Charles Explorer logo
🇨🇿

"Une arme de premier ordre": Representation of Breton and Welsh in Revivalist Discourse around 1900

Publikace na Filozofická fakulta |
2020

Tento text není v aktuálním jazyce dostupný. Zobrazuje se verze "en".Abstrakt

The present article examines the ways in which the Breton language is represented and perceived in revivalist writings from around 1900, with comparative references to the image of Welsh in the publications of Welsh revivalist authors from the same period. Undoubtedly, the existence of the minority language was one of the most important arguments for any nation-building movement in claiming cultural and political rights.

In the process of promoting the language, the revivalists were nevertheless facing difficulties arising from its minority position. These included, for instance, the language boundary in Brittany or the risk of being accused of separatism.

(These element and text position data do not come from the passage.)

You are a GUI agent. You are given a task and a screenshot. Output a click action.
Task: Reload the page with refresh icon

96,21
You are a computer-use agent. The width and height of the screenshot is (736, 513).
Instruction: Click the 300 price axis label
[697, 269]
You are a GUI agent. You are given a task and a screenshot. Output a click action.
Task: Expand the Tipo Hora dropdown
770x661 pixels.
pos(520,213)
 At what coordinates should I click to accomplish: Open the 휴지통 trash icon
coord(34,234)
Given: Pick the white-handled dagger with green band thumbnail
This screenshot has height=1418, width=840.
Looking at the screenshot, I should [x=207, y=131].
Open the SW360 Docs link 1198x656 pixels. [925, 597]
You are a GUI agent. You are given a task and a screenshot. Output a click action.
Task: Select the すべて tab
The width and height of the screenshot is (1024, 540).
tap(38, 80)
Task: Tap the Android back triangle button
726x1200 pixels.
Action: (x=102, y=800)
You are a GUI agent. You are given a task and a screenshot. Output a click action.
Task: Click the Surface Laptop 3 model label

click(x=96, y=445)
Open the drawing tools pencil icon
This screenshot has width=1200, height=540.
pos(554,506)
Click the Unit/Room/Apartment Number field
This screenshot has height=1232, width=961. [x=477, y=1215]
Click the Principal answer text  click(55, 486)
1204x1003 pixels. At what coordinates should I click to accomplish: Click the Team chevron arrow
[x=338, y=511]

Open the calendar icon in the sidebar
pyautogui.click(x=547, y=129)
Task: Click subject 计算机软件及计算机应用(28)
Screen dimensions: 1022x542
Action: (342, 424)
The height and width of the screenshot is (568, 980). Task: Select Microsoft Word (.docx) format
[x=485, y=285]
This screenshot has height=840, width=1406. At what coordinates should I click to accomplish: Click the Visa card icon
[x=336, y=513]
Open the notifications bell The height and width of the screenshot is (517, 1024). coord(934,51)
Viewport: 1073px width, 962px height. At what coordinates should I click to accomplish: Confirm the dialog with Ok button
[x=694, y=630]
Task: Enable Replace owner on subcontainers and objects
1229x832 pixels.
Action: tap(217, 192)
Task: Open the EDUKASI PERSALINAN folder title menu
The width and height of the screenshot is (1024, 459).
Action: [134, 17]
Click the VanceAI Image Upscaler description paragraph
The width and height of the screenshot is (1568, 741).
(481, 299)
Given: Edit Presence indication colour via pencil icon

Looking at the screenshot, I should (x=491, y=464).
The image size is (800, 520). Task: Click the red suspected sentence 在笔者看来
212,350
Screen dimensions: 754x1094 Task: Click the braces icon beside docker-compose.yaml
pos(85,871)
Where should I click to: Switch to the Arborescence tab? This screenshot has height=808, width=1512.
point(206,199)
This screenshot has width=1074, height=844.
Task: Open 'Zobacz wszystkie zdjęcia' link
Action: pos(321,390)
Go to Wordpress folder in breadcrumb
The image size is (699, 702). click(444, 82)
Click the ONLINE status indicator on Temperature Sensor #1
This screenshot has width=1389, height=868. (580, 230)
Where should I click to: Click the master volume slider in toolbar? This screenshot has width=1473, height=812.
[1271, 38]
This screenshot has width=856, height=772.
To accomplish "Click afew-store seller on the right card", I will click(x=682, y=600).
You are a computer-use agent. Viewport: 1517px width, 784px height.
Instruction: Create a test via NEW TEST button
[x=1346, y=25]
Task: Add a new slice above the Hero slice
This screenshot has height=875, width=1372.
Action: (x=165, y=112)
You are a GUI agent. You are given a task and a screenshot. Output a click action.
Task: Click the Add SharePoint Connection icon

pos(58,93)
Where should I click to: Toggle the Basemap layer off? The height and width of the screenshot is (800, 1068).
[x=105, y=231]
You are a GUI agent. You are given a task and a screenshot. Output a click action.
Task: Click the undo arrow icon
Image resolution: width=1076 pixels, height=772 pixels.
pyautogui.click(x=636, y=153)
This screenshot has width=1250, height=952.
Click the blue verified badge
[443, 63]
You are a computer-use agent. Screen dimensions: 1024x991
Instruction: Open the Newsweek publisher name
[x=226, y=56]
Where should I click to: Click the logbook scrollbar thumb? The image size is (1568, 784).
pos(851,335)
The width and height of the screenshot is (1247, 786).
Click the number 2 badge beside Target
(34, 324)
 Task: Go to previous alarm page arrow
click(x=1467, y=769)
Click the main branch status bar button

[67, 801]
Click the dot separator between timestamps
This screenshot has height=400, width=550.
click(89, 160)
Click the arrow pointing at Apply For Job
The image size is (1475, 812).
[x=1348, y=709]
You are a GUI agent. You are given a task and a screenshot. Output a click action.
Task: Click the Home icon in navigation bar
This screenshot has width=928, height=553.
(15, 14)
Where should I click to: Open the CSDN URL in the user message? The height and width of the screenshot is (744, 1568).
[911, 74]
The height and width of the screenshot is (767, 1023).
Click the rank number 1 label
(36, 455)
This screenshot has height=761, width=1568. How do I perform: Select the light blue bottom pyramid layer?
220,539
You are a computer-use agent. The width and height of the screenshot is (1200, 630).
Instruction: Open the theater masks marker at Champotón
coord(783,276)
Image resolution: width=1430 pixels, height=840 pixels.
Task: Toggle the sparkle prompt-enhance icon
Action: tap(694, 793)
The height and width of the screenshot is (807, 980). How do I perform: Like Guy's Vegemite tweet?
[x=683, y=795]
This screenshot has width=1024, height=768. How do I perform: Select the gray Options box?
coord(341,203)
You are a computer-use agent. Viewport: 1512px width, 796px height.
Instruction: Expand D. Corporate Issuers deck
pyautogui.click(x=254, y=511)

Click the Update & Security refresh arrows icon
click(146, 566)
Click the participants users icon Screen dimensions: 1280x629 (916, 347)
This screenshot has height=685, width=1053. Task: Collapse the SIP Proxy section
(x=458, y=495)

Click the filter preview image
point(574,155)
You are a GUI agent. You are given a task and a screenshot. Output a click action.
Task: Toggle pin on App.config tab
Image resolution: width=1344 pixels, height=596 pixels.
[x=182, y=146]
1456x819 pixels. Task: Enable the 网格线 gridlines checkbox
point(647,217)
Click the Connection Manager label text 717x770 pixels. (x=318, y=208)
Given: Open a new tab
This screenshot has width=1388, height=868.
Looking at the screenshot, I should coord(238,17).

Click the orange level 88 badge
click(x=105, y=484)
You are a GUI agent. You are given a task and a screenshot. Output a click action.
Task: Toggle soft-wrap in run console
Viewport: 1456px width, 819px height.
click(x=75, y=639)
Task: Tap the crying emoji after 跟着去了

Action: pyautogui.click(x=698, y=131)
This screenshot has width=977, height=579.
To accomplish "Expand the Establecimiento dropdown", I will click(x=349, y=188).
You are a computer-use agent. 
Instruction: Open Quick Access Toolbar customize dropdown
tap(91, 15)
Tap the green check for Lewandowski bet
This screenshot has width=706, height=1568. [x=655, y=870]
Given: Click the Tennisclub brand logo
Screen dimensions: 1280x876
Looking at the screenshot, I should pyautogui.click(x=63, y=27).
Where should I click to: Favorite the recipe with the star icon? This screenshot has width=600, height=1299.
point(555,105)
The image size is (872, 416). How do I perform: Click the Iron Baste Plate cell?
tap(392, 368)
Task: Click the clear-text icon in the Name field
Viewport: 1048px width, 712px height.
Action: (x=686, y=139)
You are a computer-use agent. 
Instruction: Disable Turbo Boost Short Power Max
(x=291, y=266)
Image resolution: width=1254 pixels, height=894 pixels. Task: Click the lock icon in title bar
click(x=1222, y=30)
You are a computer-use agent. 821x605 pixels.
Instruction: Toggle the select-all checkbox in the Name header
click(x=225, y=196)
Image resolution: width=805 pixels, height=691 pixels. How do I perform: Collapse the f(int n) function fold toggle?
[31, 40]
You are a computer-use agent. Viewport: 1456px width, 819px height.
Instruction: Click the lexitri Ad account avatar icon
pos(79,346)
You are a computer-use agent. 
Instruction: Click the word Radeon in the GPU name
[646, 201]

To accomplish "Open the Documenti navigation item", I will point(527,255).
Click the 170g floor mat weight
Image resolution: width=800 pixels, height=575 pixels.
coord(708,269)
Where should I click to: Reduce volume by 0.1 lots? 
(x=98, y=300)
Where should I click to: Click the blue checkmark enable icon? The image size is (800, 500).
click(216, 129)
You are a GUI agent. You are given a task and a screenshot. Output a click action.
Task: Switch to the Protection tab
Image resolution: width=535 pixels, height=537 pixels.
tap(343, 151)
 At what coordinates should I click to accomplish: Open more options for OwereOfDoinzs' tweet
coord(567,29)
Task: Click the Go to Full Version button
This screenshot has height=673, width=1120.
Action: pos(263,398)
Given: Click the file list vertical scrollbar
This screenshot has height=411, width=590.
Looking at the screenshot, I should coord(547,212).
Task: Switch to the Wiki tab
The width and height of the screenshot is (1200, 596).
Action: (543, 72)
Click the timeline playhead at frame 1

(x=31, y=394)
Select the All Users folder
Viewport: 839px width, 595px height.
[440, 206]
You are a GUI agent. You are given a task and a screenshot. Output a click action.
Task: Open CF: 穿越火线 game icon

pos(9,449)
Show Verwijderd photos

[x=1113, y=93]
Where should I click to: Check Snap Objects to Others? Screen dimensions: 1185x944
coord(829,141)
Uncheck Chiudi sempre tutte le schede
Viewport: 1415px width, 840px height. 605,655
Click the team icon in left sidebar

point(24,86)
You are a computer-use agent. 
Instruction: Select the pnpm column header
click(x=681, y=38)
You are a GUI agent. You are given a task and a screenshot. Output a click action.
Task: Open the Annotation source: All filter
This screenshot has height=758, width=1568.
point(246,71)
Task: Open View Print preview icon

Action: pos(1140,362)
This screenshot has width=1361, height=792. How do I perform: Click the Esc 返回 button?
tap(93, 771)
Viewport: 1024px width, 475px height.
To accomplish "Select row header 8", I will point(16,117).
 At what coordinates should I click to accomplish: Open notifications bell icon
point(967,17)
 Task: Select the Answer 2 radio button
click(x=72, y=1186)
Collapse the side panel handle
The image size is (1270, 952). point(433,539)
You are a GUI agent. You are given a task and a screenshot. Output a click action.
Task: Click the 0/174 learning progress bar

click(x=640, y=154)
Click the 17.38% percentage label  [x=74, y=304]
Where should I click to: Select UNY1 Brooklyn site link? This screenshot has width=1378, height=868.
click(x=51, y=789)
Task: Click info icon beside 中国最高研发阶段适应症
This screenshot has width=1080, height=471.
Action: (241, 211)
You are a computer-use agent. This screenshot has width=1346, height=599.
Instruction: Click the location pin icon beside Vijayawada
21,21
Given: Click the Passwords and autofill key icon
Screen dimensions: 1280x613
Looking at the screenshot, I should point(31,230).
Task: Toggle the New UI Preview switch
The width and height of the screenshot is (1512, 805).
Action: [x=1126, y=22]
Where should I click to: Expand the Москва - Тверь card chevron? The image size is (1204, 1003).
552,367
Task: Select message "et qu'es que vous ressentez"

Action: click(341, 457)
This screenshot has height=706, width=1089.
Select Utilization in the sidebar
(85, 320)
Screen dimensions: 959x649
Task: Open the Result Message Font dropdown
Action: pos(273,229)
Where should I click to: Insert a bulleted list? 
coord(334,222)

Revivalist movements therefore adopted different discourse strategies to represent the language, with the aim to appeal not only to its speakers but also to accommodate members of the majority language community, as well as an international audience. This article seeks to answer the following questions: what are the representational strategies the revivalist groups adopted to defend and promote the minority language in addressing the general public? How did they communicate the necessity to revive or keep a minority language alive to a non-speaker or a non-member of the nation? The main sources employed are publications by members of Breton and Welsh revivalist movements.

Methods of discourse analysis are applied in a comparative and transnational perspective.